A woman I saw on TV through the window of our cousin’s house (no one wanted to be inside so we watched TV from the garden), filmed in front of the pile of stones that was her house said something so simple yet full of truth.

“These are only stones, only bricks. I can put one on top of the other again. But my family and friends are the real bricks, and they are still here, and that’s what matters.”

And they are




Helping L’Aquila Soar Again

To everyone who loves Italy,

I grew up in Wisconsin but have been lucky enough to call L’Aquila my home since 2001. My wife, Silvia, teaches Renaissance history at the university here and my daughters, Sofia and Emily are in school. Fortunately all safe after the Earthquake less than two weeks ago although, like thousands of others, we don’t know when, or if, they’ll be able to live again in our apartment.
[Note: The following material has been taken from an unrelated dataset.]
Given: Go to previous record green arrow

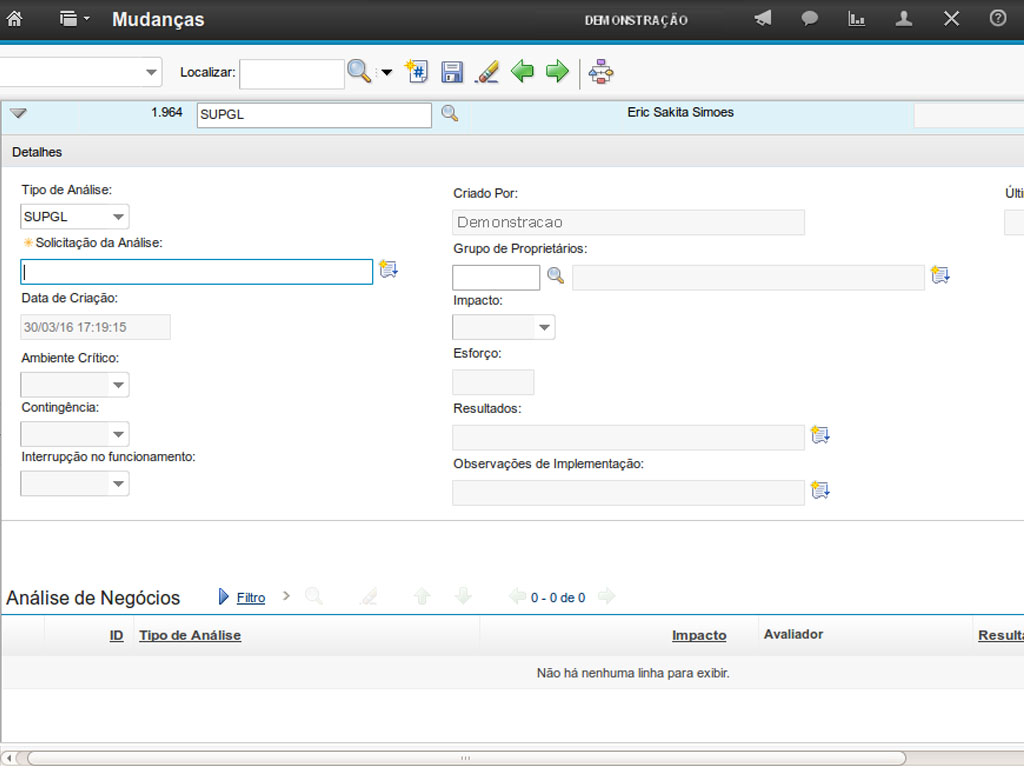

This message isn’t about us – our car wasn’t destroyed and thanks to the hotels on the coast we have shelter and most things we need for the immediate future. I have work to get back to in Rome.
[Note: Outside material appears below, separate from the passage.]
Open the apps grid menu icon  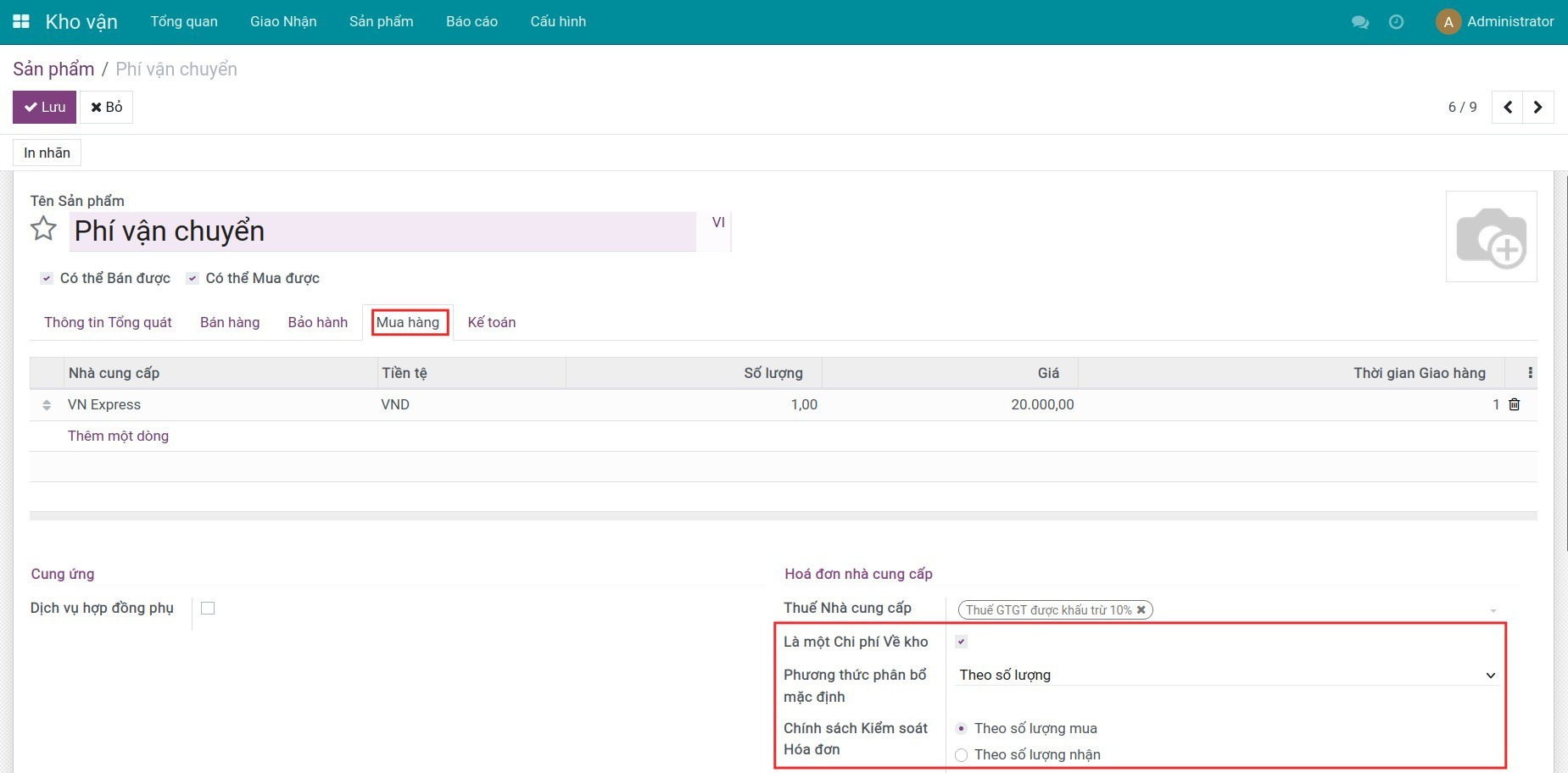(x=21, y=21)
Reconstruction in the long-run and getting people into stable shelter and some normalcy will take time. To date a third of the buildings surveyed are unsafe to live in, and the historical center has not been included in that survey yet. Tens of thousands of people are in the tent communities in and around L’Aquila and many more are guests in hotels like me, or with relatives in Rome and elsewhere.

I have been told that the media in the US and UK have already moved on to other subjects (no Americans like me died or were seriously injured), although many grass roots groups – mostly connected to academia or the Italian-American communities are still very active.

With a few friends, both in the US and England, we noticed that we could help both the people of l’Aquila and the city and region that we love. We started with the first English-language group on the subject on Facebook ( L’Aquila Renaissance – Helping L’Aquila and Abruzzo , http://www.facebook.com/group.php?gid=66535648631&ref=ts)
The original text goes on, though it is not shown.